Die Herstellung qualitativ hochwertiger Halbleiter-Nanostrukturen verbunden mit dem Nachweis der Elektronen-Wellenleitung ist ein wichtiger Meilenstein auf der Suche nach verwertbaren Quanteneffekten für neuartige Bauelemente der Nanoelektronik. Diese Suche ist gerade für unseren wissenschaftlichen Nachwuchs bei der Vorbereitung ihrer Diplom- und Doktorarbeiten ein ideales Betätigungsfeld, das neben spannenden Experimenten mit faszinierenden Effekten auch einen tiefen Einblick in zukunftsweisende Halbleiter-Nanotechnologien bietet. Die Nanoelektronik leistet bereits heute einen wichtigen Beitrag für den Einstieg in die Post-Mikroelektronik-Ära, auch wenn wir noch nicht wissen, wann und mit welchen Konzepten diese einsetzen wird.

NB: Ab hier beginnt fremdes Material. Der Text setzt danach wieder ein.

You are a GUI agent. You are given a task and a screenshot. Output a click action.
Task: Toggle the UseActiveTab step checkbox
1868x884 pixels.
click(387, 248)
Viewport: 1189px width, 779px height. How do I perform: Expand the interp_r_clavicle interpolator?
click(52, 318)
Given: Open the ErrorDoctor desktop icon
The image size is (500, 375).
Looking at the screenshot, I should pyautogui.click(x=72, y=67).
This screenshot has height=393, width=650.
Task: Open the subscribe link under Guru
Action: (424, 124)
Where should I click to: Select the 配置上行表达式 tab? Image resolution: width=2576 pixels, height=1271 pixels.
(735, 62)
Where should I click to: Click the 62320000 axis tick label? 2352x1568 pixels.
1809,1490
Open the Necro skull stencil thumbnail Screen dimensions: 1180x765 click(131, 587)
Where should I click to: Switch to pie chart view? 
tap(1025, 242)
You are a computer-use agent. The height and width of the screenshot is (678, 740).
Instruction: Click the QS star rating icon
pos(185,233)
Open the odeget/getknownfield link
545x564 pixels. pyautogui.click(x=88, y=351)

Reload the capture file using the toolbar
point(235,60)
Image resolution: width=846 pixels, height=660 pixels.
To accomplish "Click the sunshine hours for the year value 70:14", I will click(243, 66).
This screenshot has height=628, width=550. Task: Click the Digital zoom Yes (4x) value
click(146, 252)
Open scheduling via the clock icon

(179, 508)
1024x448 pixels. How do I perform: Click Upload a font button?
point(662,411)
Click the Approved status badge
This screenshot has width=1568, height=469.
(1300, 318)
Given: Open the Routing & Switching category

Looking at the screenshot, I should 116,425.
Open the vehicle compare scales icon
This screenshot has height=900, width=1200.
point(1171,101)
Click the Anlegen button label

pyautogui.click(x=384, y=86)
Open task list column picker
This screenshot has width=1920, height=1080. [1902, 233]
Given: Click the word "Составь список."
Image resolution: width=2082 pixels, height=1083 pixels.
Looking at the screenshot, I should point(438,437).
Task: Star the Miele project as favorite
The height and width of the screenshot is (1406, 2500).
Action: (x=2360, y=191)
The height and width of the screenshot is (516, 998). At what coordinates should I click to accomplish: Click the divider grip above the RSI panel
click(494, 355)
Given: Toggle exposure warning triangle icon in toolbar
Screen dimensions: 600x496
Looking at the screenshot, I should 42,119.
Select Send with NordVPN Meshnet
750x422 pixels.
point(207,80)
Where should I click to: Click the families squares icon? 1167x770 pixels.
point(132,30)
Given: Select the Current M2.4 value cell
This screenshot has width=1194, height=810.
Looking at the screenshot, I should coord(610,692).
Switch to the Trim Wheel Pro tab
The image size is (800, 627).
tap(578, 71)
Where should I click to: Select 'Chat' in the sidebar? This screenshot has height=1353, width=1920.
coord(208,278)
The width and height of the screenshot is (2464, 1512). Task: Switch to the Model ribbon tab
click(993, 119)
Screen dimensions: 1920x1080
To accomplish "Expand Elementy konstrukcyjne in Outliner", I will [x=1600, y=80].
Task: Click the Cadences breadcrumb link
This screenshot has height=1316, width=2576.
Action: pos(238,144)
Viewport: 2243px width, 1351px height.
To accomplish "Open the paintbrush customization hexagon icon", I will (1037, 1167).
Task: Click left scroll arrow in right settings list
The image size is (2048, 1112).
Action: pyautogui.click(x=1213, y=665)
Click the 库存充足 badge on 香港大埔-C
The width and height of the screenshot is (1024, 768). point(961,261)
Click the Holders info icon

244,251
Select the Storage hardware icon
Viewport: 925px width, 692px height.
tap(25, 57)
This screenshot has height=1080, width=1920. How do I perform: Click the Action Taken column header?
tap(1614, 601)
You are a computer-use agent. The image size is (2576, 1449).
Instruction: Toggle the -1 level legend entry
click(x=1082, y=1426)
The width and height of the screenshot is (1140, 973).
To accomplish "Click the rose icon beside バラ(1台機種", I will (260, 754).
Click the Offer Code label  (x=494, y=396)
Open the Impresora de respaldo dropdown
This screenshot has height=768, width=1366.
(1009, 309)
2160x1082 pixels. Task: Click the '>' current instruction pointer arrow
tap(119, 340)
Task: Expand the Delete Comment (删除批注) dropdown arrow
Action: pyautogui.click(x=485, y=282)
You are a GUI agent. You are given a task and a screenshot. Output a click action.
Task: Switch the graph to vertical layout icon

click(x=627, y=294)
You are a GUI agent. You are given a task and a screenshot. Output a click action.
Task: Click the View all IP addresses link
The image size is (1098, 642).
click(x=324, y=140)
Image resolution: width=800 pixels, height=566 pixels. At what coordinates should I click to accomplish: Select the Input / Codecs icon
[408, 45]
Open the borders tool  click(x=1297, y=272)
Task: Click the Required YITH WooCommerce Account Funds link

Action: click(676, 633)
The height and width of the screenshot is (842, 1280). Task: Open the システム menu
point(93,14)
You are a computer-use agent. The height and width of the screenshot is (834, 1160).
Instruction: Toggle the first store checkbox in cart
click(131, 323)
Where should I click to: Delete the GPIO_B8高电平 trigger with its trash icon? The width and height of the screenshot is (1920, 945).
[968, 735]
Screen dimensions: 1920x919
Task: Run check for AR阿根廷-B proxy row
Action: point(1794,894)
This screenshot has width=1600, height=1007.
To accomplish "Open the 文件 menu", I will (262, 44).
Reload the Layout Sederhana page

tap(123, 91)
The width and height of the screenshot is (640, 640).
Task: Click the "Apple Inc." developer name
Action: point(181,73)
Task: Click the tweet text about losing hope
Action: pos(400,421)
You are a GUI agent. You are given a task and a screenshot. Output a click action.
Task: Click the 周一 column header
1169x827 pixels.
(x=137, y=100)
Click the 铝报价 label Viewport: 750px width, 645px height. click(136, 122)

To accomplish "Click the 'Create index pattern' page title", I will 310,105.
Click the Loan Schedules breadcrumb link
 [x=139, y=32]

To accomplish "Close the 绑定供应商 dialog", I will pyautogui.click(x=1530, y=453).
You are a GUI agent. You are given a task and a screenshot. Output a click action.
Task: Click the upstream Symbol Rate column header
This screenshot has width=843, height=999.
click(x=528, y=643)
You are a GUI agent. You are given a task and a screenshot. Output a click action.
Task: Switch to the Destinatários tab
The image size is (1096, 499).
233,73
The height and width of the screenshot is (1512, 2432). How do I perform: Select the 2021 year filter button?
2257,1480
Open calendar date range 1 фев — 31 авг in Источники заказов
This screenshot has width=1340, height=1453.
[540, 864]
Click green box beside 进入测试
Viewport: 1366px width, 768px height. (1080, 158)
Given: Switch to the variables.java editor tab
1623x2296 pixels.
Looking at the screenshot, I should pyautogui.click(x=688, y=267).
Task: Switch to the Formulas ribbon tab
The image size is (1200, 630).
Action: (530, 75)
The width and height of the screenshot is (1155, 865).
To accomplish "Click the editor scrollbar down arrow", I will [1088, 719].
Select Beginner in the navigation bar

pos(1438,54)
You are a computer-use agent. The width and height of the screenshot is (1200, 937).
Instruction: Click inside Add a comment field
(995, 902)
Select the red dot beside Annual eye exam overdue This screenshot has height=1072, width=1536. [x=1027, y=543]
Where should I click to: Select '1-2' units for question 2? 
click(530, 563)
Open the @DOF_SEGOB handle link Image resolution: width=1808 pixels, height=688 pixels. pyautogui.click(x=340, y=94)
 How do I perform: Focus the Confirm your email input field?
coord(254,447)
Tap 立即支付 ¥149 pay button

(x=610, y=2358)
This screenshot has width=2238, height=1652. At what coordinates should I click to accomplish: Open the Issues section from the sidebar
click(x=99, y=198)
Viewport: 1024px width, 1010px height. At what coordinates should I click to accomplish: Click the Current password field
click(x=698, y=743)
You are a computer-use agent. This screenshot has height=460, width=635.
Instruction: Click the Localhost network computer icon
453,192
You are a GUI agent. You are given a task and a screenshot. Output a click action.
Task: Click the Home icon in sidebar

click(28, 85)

Prof. Dr.-Ing. Ulrich Kunze; Lehrstuhl für Werkstoffe der Elektrotechnik, Fakultät für Elektrotechnik und Informationstechnik

 

   
Dank
Allen internen und externen Kooperationspartnern auf den Gebieten der Halbleitertechnologie, -physik und Materialforschung sei an dieser Stelle herzlich gedankt, insbesondere den Herren Prof. Dr. Wieck und Dr. Reuter (RUB), Dr. Hackbarth und Dr. König (Daimler Chrysler, Ulm) sowie Dr. Ismail und Dr. Chu (IBM, Yorktown Heights, USA) für die Bereitstellung von Halbleiterschichten. Mein besonderer Dank gilt meinen Mitarbeiterinnen und Mitarbeitern, die mit großem Engagement, hilfreichen Ideen und unermüdlichem Einsatz die Projekte mitgetragen haben. Dankbar erwähnt sei die finanzielle Förderung durch die DFG und das BMBF.